Oklahoma enacted the first law, requiring the provider and the patient to be in the same room. Then in 2011, six more states — Arizona, Kansas, Nebraska, North Dakota, South Dakota and Tennessee — adopted similar requirements.

As of last year, more than half of all states had either banned telehealth for medication abortion or required one or more in-person visits. This year, conservative lawmakers are doubling down on those laws, said Elizabeth Nash, principal policy associate at the Guttmacher Institute.

“As abortion opponents watched what was going on with telehealth during the pandemic, it became apparent to them that access to medication abortion was expanding,” Nash said. “What we’re seeing this year and last is a reaction to that.”

In addition, she said, “with all signs pointing to the [Supreme Court] substantially damaging or even overturning abortion rights, it’s a way of hedging their bets and not putting all of their political capital into enacting new abortion bans that may or may not hold up in court.”
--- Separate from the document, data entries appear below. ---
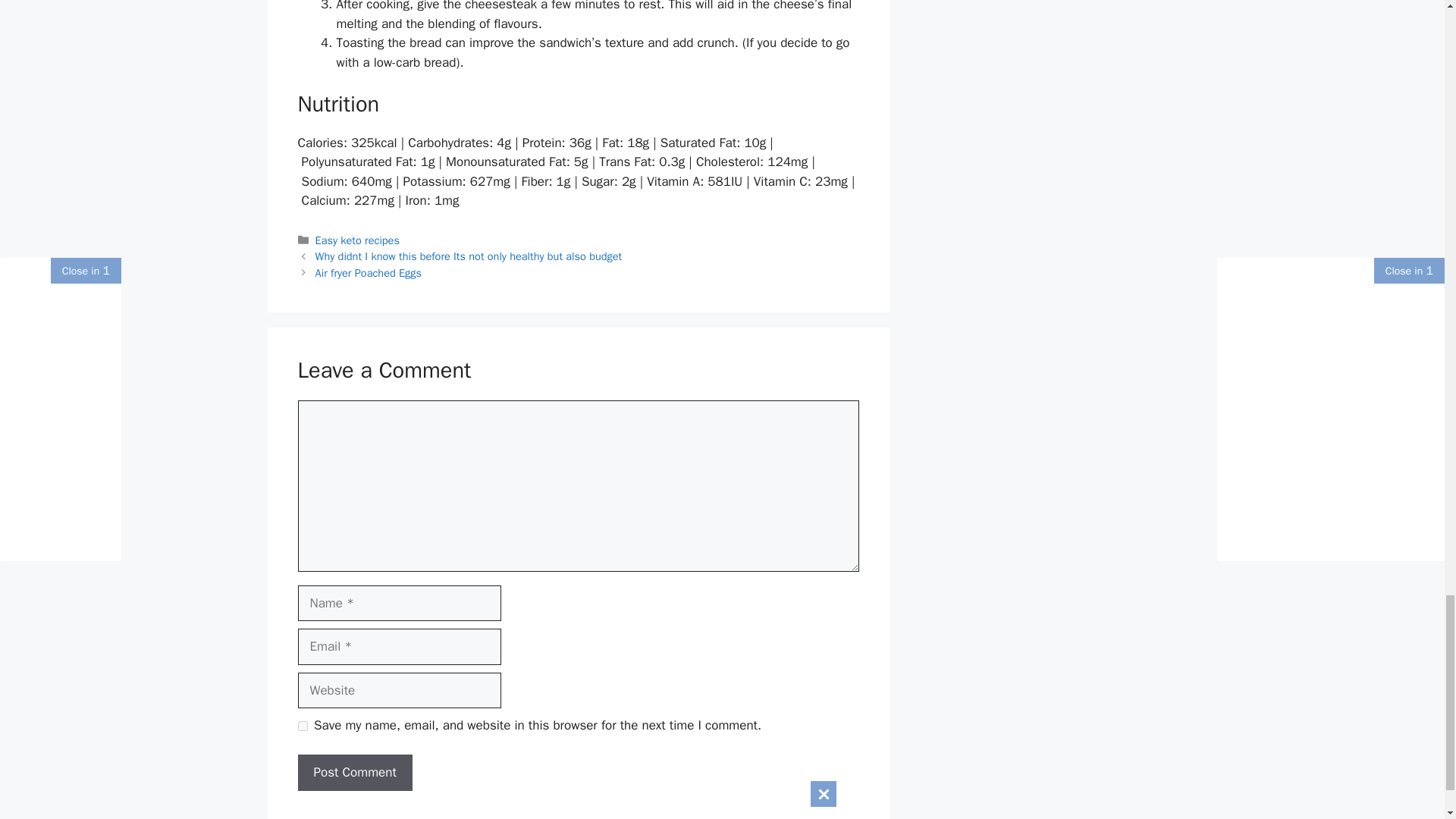
yes (302, 726)
Post Comment (354, 772)
Easy keto recipes (356, 240)
Post Comment (354, 772)
Air fryer Poached Eggs (368, 273)
Given the description of an element on the screen output the (x, y) to click on. 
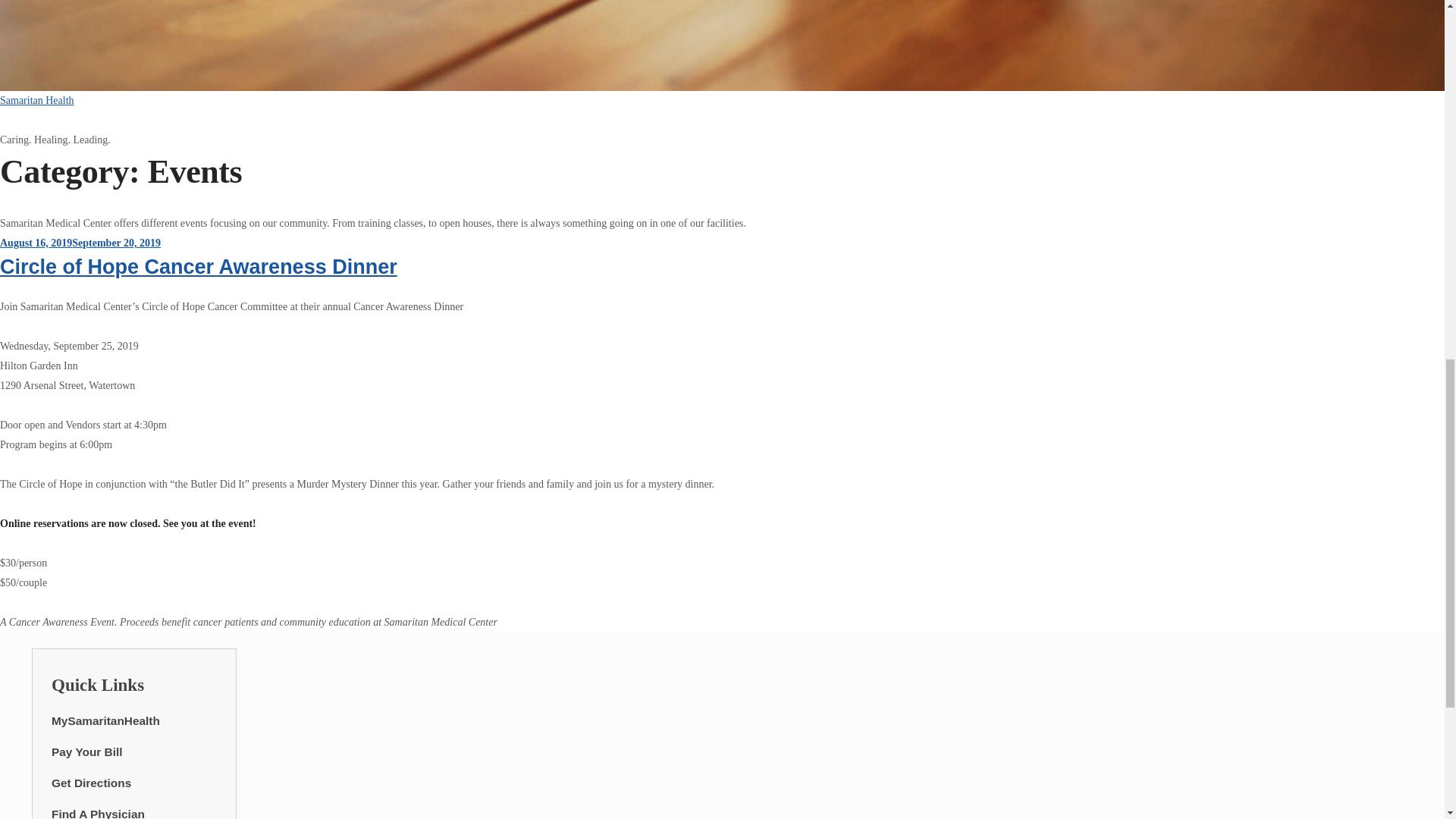
Pay Your Bill (86, 751)
Find A Physician (97, 813)
Get Directions (90, 782)
MySamaritanHealth (105, 720)
Circle of Hope Cancer Awareness Dinner (198, 266)
Samaritan Health (37, 100)
August 16, 2019September 20, 2019 (80, 242)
At least 21 states already have abortion bans on the books that could be enforced if Roe is overturned, according to Guttmacher.

Clarke Forsythe, senior counsel at Americans United for Life, which opposes abortion rights, agreed that state lawmakers would be wise not to put their efforts into enacting new abortion bans, since it is still uncertain what the high court will decide in the Mississippi case, Dobbs v. Jackson Women’s Health Organization, that it heard last fall.

Instead, he said, he expects more states to focus on restricting medication abortion now that the FDA has relaxed regulations.

“Short of a state trying to prohibit a chemical abortion altogether, I would expect that limits on chemical abortion will be enforceable no matter how the Dobbs decision goes,” Forsythe said.

In the District of Columbia and the 23 states that allow the use of telemedicine for prescribing abortion pills, patients can obtain the medication through the mail using a variety of online services.

In states where telehealth abortion medication is legal, prices range from $150 to $375, with discounts for those who are unable to pay and the possibility of charging the fees to Medicaid or private insurance.

Women in states that prohibit telehealth for medication abortion also can acquire the pills online through an offshore medical service called Aid Access, started by a Dutch physician in 2018. People seeking abortions can consult with a medical professional online or by phone and receive the pills in the mail for fees of up to $150, depending on income.

“We have this huge discrepancy in abortion access in this country,” said Elisa Wells, co-founder of Plan C, a nonprofit organization that supports access to abortion medication. “It’s an injustice that disproportionately affects people of color, LGBTQ and others who are marginalized.

“But even in states where legislators are trying their hardest to obstruct access to medication abortion,” she said, “there are these online services available that offer alternate routes of access.”